La NASA ha recentemente rivelato di aver individuato la possibile causa del malfunzionamento che sta affliggendo la sonda spaziale Voyager 1, il più lontano strumento scientifico creato dall’uomo. Tuttavia, risolvere il problema si sta rivelando un’impresa ardua. La sonda, lanciata nel 1977, ha iniziato a inviare una serie casuale di 1 e 0 invece dei dati scientifici che avrebbe dovuto trasmettere. Gli scienziati ritengono che il problema risieda nella memoria del sistema di trasmissione dei dati (FDS), ma senza i dati di telemetria non è possibile individuare esattamente dove si trovi il guasto.

 

La sfida della comunicazione a distanza

Uno degli ostacoli principali nella risoluzione del problema è la distanza enorme che separa la Terra dalla sonda: i messaggi impiegano 45 ore per compiere un viaggio di andata e ritorno. Inoltre, solo una parabola radio è abbastanza potente da comunicare con Voyager 1 a queste distanze, e questa non è sempre disponibile a causa di altri impegni.

 

Un computer obsoleto nello spazio

Voyager 1 è dotata di tre computer il cui potere di elaborazione combinato non sarebbe sufficiente a far funzionare uno smartphone moderno. È sorprendente che questi computer siano ancora funzionanti, considerando che sono stati esposti a particelle ad alta energia senza nemmeno la minima protezione del vento solare.

 

Le possibili soluzioni e le difficoltà

Nonostante il problema persista da tre mesi e i migliori ingegneri del mondo stiano lavorando per risolverlo, la NASA non ha ancora trovato una soluzione. Una delle idee proposte è quella di tentare di riportare il FDS alla modalità operativa utilizzata durante il sorvolo dei pianeti giganti, nella speranza che ciò possa rivelare dove si trova il problema nella memoria. Tuttavia, il team di Voyager, già di per sé ridotto, si trova a dover affrontare la mancanza di alcuni dei suoi membri più esperti, molti dei quali sono deceduti, lasciando gli operatori attuali a cercare nelle archiviazioni non sempre ben organizzate.

 

Il tempo stringe

Suzanne Dodd, manager del progetto Voyager dal 2010, ha espresso preoccupazione per la mancanza di un simulatore a terra che possa essere utilizzato per testare i comandi prima di inviarli a Voyager 1. Inoltre, ha sottolineato che la missione sta esaurendo la sua riserva di energia e altre parti fragili, il che significa che non c’è molto tempo a disposizione per trovare una soluzione.

 

Il valore scientifico di Voyager 1

Nonostante le restrizioni di peso al momento del lancio, le sonde Voyager erano dotate di due FDS ciascuna.

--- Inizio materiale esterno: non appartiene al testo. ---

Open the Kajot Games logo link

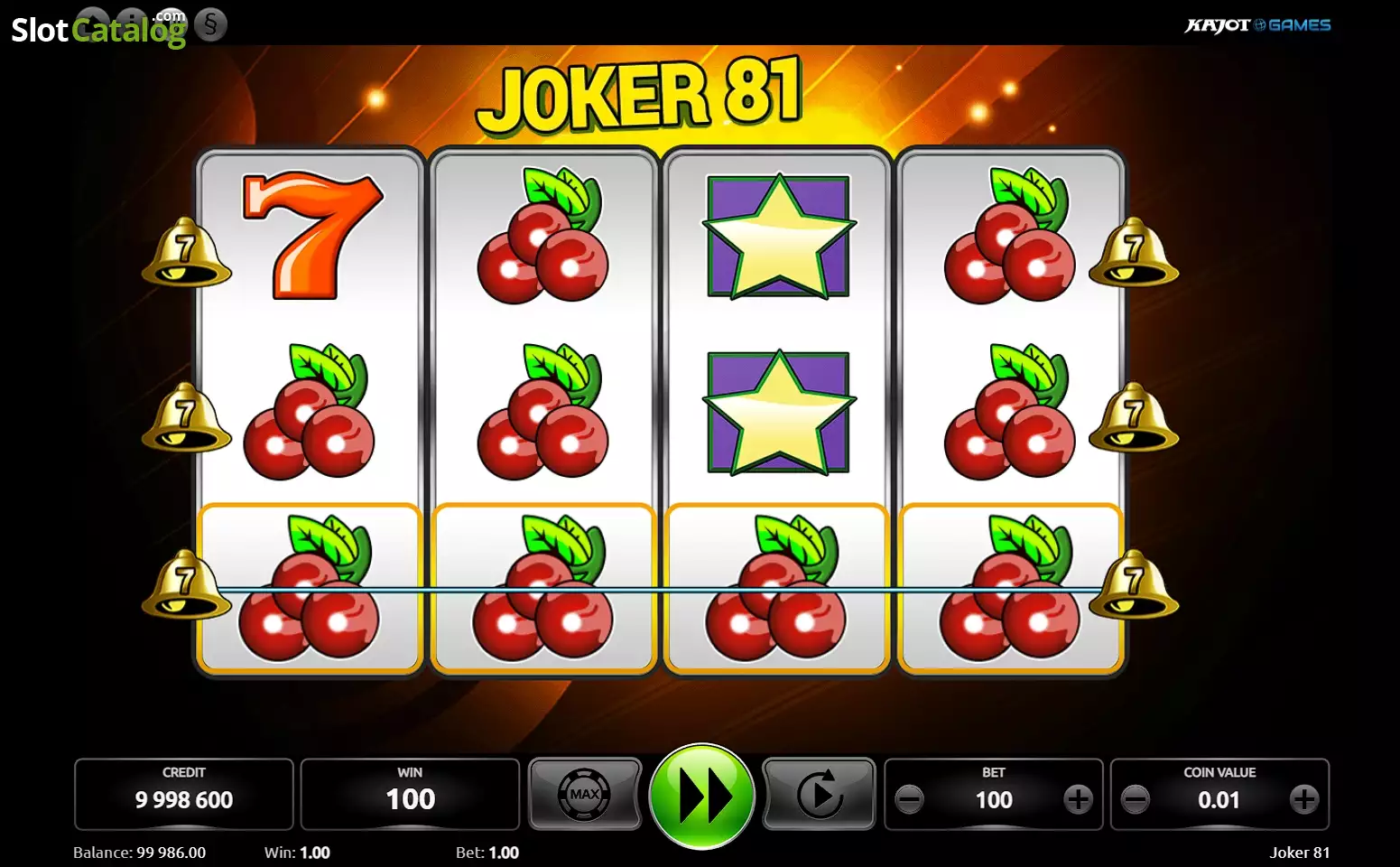tap(1257, 25)
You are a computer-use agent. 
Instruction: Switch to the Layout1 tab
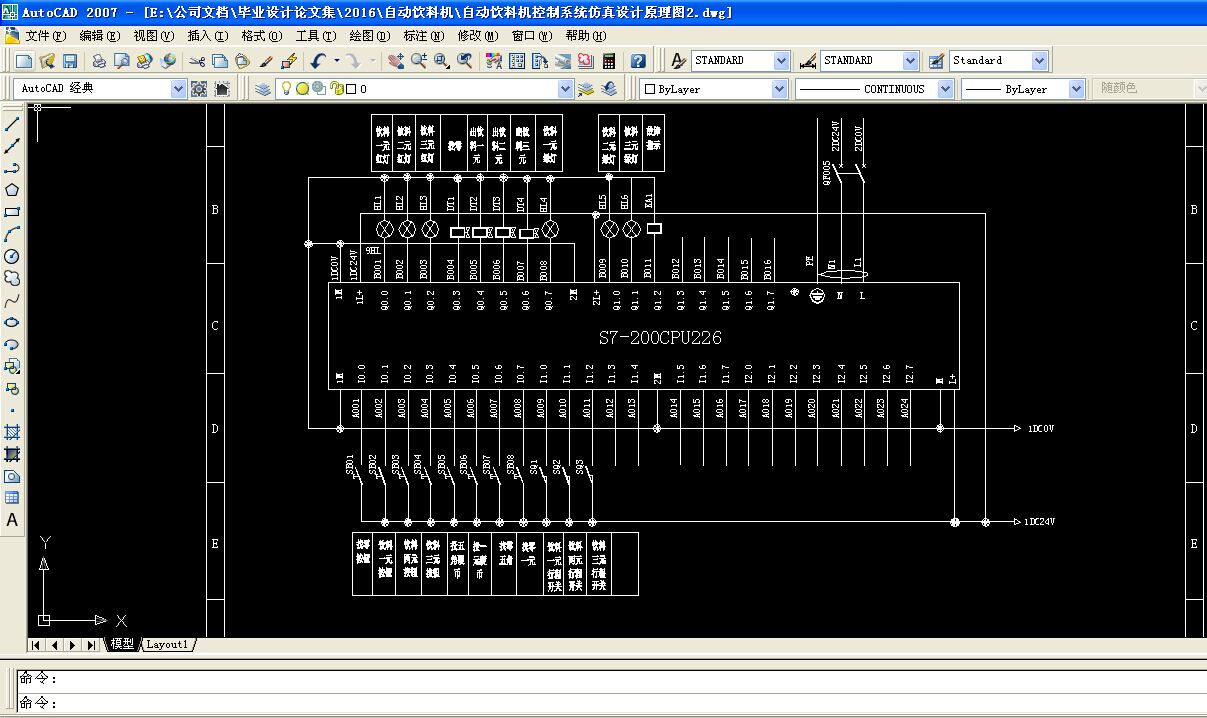[x=167, y=645]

Il sistema di backup di Voyager 1 ha smesso di funzionare nel 1981, ma la sonda ha continuato a fornire dati preziosi. Entrambe le sonde hanno mappato l’eliopausa, studiato fonti ultraviolette lontane dall’interferenza del Sole e indagato sui campi magnetici lontani dal Sole. Due degli strumenti di Voyager 1 hanno smesso di funzionare e cinque sono stati disattivati dal controllo a terra in quanto “non più prioritari”. Quattro strumenti, uno in meno rispetto a Voyager 2, sono ancora operativi, o almeno lo erano prima del malfunzionamento del FDS. Il magnetometro e il sistema di raggi cosmici in particolare si sono rivelati inestimabili nella missione estesa. Probabilmente stanno ancora raccogliendo dati, ma hanno bisogno di un FDS funzionante per trasmettere queste informazioni alla Terra.